The wavefield ${u_0}$ will converge at the focal point of the lens, i.e., at a distance $\approx f$, where $f$ is the focal length of the lens as illustrated in Fig. 3(a). The corresponding algorithm to calculate the three-dimensional complex field in the region of this convergence is illustrated in Fig. 3(b) as a sequence of five steps, which are further defined below.

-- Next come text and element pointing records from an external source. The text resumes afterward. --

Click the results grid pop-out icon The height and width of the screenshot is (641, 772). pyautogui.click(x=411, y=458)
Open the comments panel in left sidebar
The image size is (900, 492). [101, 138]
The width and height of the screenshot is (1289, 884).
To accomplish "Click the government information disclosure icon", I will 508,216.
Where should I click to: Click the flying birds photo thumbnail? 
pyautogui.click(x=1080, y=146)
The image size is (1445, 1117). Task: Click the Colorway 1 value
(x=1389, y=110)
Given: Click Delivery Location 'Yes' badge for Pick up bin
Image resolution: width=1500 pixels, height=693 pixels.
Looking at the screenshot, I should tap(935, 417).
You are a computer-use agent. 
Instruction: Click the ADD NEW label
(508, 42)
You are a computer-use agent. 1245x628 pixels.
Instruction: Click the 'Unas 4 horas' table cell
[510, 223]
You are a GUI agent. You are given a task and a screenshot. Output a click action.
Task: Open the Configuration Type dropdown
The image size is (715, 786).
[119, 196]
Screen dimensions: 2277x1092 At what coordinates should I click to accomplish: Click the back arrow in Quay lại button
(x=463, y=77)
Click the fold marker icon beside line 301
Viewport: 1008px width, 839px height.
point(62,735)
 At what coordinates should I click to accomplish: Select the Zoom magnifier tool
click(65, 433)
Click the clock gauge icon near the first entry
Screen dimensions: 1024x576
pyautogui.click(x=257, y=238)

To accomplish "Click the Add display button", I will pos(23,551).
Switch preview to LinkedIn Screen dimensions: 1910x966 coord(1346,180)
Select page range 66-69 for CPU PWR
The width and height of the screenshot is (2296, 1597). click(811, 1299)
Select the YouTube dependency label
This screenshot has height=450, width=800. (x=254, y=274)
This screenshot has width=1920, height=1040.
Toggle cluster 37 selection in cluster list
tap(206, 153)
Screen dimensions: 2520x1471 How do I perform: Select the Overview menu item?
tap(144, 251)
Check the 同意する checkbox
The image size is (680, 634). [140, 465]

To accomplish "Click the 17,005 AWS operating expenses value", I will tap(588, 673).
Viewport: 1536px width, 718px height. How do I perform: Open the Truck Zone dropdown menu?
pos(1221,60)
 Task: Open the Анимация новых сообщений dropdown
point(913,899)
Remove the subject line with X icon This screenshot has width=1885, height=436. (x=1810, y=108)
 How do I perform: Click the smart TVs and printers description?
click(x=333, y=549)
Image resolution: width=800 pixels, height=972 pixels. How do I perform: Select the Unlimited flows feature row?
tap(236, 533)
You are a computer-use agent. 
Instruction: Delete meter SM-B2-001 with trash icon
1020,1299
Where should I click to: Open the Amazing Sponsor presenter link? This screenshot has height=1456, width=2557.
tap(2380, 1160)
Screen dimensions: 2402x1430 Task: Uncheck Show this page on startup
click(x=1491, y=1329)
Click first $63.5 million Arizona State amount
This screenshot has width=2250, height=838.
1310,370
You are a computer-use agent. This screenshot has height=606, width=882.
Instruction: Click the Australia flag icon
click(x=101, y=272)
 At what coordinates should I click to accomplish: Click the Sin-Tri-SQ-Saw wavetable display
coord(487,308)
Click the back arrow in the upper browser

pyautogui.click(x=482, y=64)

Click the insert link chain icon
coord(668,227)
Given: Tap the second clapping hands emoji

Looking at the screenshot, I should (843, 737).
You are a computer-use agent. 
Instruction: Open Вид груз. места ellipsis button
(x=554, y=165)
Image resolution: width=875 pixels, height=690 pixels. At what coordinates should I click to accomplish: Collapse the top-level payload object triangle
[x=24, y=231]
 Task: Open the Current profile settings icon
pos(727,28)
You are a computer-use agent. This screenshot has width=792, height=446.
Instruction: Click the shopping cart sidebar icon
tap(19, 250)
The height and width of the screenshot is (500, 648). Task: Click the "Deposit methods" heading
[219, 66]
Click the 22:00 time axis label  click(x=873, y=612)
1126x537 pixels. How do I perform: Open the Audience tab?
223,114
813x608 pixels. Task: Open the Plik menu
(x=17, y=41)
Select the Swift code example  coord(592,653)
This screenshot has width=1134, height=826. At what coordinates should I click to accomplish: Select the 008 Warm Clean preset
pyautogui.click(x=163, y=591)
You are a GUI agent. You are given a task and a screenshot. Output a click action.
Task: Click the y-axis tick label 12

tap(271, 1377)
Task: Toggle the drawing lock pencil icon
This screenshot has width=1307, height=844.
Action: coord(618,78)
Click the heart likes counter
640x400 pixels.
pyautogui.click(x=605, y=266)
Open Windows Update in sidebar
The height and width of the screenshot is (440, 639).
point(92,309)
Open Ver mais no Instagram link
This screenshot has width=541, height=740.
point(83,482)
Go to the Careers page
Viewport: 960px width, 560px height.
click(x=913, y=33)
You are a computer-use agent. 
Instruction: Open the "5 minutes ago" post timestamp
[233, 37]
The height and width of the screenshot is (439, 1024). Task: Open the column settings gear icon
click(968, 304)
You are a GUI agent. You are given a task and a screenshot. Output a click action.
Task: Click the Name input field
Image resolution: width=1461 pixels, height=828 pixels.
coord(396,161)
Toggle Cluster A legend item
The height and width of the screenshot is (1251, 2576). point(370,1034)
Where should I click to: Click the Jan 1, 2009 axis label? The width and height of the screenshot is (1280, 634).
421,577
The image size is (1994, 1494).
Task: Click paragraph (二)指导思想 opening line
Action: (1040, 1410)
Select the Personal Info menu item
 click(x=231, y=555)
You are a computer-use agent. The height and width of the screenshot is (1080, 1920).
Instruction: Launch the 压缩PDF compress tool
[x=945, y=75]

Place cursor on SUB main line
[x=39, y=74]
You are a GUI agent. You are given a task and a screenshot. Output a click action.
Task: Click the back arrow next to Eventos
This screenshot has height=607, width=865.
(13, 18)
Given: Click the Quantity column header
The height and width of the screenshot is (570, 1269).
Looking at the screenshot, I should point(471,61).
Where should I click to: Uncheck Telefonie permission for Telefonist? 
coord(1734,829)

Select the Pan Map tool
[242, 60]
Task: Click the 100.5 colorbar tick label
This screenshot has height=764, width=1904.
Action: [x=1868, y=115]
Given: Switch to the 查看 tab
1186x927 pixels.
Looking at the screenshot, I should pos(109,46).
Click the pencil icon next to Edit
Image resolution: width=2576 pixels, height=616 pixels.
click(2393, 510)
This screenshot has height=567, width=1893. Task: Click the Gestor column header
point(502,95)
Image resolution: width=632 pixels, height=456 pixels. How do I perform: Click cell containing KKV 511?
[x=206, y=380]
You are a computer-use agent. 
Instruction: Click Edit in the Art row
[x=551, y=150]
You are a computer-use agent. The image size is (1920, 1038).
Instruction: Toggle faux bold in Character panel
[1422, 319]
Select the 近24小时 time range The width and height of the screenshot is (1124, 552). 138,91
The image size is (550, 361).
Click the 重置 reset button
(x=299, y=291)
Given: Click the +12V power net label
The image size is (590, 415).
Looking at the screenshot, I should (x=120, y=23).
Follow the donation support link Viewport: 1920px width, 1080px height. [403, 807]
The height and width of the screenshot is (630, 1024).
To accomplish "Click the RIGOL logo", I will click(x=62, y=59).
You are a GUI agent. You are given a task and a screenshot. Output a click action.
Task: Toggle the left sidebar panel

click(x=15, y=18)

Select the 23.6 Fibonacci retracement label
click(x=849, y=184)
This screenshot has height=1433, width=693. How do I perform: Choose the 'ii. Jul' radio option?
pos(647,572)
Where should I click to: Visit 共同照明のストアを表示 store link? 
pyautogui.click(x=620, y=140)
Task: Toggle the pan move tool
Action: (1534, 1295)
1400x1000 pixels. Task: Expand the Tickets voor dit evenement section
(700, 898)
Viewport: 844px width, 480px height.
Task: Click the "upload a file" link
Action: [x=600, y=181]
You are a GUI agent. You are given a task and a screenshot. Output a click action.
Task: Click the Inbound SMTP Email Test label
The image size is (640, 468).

  • 1. The first step is to define the wavelength $\lambda$ and the continuous function ${u_0}({x_0},{y_0})$; the user selects a lens phase delay function $\phi ({x_0},{y_0})$ as well as an input laser mode, $A({x_0},{y_0})$, the radius of aperture, $R$, and the focal length, $f$. Therefore, the input function is defined as ${u_0}({x_0},{y_0}) =\def\LDeqbreak{} A({x_0},{y_0})P({\frac{{{x_0}}}{R},\frac{{{y_0}}}{R}})\exp [{jk\phi (x,y)}]$. The choice of $A$ will be discussed in the next section. We note that in the third paper an additional additive phase term will be included in this step, which relates to lens aberration.
  • 2. The second step is to define the size of the region of interest in terms of the sampling intervals, $({{T_x},{T_y},{T_z}})$, and the number of samples to use in this region $({{M_x},{M_y},{M_z}})$. As a maximum, the values of ${T_x}$ and ${T_y}$ should satisfy the Nyquist condition for ${u_0}({x_0},{y_0})$; however, the user may opt for much smaller values than those imposed by the Nyquist limit. The value for ${T_z}$ should also be selected to be sufficiently small to avoid aliasing in the $z$ direction; this will depend on the convergence rate of the wavefield. The values for $({{M_x},{M_y},{M_z}})$ should be chosen to be large enough to fully capture the support of converged light in the region of interest. The support can be estimated using geometrical optics.
  • 3. The third step is to sample the input ${u_0}({x_0},{y_0})$ with sampling intervals $({{T_x},{T_y}})$ and to pre-alias in order to generate the discrete function ${u_0^\prime}({{n_x},{n_y}})$ made up of ${M_x}{M_y}$ samples as defined in Eq. (5). In total, the number of samples of ${u_0}$ that must be considered is given by ${N_x}{N_y}$, where these are the smallest integers that satisfy ${N_x} \ge 2R/{T_x}$ and ${N_y} \ge 2R/{T_y}$. However, it is not necessary to compute all of these values and to store these in memory; rather, $({{P_x}})({{P_y}})$ smaller batches of size ${M_x}{M_y}$ can be computed and superimposed as defined in Eqs. (5) and (6). Some zero-padding of ${u_0}$ may be necessary if ${P_x}{P_y}{M_x}{M_y} \gt {N_x}{N_y}$; in such case ${N_x}$ and ${N_y}$ should be increased with zeros.
  • 4. The fourth step is to apply the ASM to ${u_0^\prime}$ repeatedly over a sequence of ${M_z}$ distances given by ${z_i} = f + {n_z}{T_z}$, where the integer ${n_z}$ takes the values ${n_z} = - {M_z}/2 \to {M_z}/2 - 1$, and to store the resulting complex values in a three-dimensional matrix ${u_f}({{n_x},{n_y},{n_z}})$ of size $({{M_x}{M_y}{M_z}})$. It should be noted that for large values of ${M_z}$ the 3D matrix may present difficulties for storing in memory. In some cases, it may not be necessary to store the entire matrix. For example, in order to calculate the center slice for $y = 0$ (i.e., the $xz -$ plane), one needs only to store a 2D matrix for which the ${n_y}$ value is fixed at zero, and only a single 1D vector needs to be stored after each iteration of the ASM. This approach is used to generate several results in this paper. In other cases where the full 3D volume is required and temporary memory is limited, completed portions of the matrix can be intermittently stored to permanent memory or copied over; this approach is taken in the second paper.
  • 5. The fifth step is optional. This involves cropping a region of the 3-D matrix and upsampling in one or more dimensions. This may be applied if it is desirable to zoom in on a small area of interest. This can be implemented by calculating the 3D DFT of the cropped matrix using the FFT algorithm, zero-padding the result as desired, and applying an inverse DFT, or by any other appropriate method of interpolation.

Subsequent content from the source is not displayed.